Keywords: Cell morphology; Femtosecond laser photoporation; Oxidative stress; Plasma membrane damage; Single cell wound response.

Figure 1

The schematic of the experimental platform. In the laser calibration mode, a power meter was placed on the stage to measure the fs laser power. During the experiment, C2C12 sample dish was placed on the stage. DM denotes dichroic mirror; EOM denotes Electro-Optic Modulator. One photoporated cell sample is shown at the bottom left corner. The fs laser induced pore is highlighted by white arrows. The criteria for the site of laser irradiation included: (a) on the basal plasma membrane; (b) generally along the long axis of the cell; (c) preferentially on the side with a larger membrane area; and (d) roughly at the midpoint between the cell boundary and the nucleus envelope.

Figure 2

The post-photoporation morphological changes of the cells in the four groups. (a) change of cell volume; (b) change of cell thickness; (c) 3D image reconstruction of a myoblast pre-treated by 0.5 mM H₂O₂ for 1 h. (i) before photoporation and (ii) ~5 min after photoporation. (iii) and (iv) are the bottom cross-section of (i) and (ii) respectively. Bar = 10 µm. The arrows denotes the photoporation site. Quantification was based on 6 to 10 myoblasts from 3 to 4 independent experiments. (*:p < 0.05; **:p < 0.01; ***:p < 0.001)

Figure 3

Comparison of the post-photoporation area change in each cross-sectional layer of single myoblasts in different groups. The error bar represents the SEM of the percentage changes at the same height of different cells, i.e. the same distance between the layer and the cell bottom. The isolated data points without error bar present the data of the higher layers belonging to the thickest cell.
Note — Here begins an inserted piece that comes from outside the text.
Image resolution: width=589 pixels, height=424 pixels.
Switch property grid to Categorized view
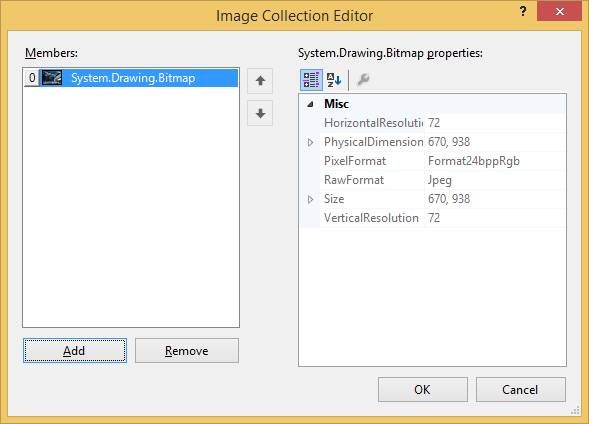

Quantification was based on the same myoblast samples in Fig. 2.

Figure 4

Nucleus transformation and translocation after laser photoporation. (a) The shift of the proximal boundary and NCD. The first row showed the comparison of pre-photoporation and post-photoporation bright field images. The blue lines portray the cell boundary. The dashed lines represent the nucleus-fitted ellipses. The redcross denotes the fs laser damage site. The second row delineated the sketches of the boundary of the nucleus and cell shape extracted from the bright field image. The third row was the overlay of the pre-photoporation and post-photoporation sketches. In the right sketch, the blue line portrays the pre-photoporation profile and the red line portrays the post-photoporation profile. The pre-photoporation NCD was 18.1 µm and the post-photoporation NCD was 21.1 µm. The proximal boundary translocation was 3.5 µm. (b) post-photoporation change in the 2D projected area of the nuclei in the four groups — only the 0.5 mM/24 h group showed a significant difference with the control group (*p < 0.05). (c) Retraction of the 2D proximal boundary of the nuclei and the NCD increase after photoporation. Control group: n = 10; 0.5 mM/1 h group: n = 7; 2 mM/1 h group: n = 6; 0.5 mM/24 h group: n = 6. Data were collected from 3 to 4 independent experiments.

Figure 5

The morphology characteristics of the cells under different conditions. (a) cell thickness; (b) cell volume; (c) 2D projected area of the nucleus. CTL represents the data from the freshly cultured cell sample without prior treatment. The left four columns of each graph display the data acquired before photoporation, while the right four column are the data after photoporation. PP denotes photoporation. Quantification was based on the same myoblast samples in Fig. 4. (*:p < 0.05; **:p < 0.01; ***:p < 0.001). (d) A schematic diagram of the morphological responses that illustrates how the different oxidative treatments and photoporation affected the morphology of cells and nuclei progressively. The blue lines portray the real-time morphology in each experimental step. Both the red and blue dashed lines represent the previous morphology in the last experimental step.